SUPPLIED ENTRIES:
☆ ☆ ☆ ☆ ☆ ☆ ☆

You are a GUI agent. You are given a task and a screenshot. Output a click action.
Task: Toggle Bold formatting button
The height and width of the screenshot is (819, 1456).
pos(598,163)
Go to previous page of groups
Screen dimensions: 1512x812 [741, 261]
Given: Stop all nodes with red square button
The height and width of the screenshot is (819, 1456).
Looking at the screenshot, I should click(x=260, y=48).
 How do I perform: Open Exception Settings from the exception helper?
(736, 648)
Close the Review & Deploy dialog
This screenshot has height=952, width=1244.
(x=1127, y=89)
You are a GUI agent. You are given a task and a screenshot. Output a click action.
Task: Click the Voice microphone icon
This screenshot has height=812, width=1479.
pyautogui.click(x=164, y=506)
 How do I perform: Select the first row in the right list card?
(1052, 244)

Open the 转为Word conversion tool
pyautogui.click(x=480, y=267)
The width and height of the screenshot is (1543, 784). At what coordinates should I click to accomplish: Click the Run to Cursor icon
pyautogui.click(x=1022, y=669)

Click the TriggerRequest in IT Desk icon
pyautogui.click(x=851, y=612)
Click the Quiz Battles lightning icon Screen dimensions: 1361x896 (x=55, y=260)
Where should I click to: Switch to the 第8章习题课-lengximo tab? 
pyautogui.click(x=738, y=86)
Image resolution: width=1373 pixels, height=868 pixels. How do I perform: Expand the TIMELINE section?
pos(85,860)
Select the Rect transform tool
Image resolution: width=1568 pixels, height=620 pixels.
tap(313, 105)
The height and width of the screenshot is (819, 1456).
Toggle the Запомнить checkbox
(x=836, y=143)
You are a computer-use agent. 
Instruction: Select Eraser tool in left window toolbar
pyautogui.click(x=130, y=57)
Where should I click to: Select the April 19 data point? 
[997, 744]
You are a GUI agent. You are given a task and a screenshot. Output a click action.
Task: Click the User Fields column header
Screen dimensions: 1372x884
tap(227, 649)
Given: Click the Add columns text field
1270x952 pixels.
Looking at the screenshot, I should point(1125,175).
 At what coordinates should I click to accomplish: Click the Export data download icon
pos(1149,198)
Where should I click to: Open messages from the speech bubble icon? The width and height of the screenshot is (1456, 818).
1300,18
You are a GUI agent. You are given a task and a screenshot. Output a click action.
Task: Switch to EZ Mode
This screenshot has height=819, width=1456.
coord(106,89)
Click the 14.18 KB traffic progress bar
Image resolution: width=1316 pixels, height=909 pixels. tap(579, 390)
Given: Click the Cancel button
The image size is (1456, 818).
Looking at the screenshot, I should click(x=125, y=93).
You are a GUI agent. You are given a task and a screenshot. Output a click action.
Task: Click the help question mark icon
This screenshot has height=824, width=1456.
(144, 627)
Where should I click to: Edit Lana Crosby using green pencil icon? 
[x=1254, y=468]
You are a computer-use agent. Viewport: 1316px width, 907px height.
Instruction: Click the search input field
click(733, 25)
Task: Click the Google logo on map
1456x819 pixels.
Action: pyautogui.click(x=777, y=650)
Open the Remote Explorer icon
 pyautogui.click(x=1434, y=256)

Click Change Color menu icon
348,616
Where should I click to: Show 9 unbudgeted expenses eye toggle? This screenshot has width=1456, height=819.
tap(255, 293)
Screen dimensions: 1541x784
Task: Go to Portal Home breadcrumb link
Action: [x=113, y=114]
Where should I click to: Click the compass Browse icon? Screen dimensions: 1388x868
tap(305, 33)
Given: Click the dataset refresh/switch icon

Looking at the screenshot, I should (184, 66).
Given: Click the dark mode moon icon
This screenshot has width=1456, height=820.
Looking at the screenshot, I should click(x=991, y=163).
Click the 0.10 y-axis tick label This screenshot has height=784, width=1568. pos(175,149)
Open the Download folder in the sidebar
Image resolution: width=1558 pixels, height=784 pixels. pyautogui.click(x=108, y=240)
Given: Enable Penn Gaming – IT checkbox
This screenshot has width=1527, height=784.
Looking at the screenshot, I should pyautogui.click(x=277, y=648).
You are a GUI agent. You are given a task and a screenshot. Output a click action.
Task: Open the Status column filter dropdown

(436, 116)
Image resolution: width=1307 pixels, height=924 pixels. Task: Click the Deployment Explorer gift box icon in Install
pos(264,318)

☆ ☆ ☆ ☆ ☆ ☆ ☆

ACTIVITY: Only these are to be transcribed: the line with "Task: Open the Status column filter dropdown" and every line after it through the last line of the entries, each exactly.

ANSWER SPACE:
Task: Open the Status column filter dropdown

(436, 116)
Image resolution: width=1307 pixels, height=924 pixels. Task: Click the Deployment Explorer gift box icon in Install
pos(264,318)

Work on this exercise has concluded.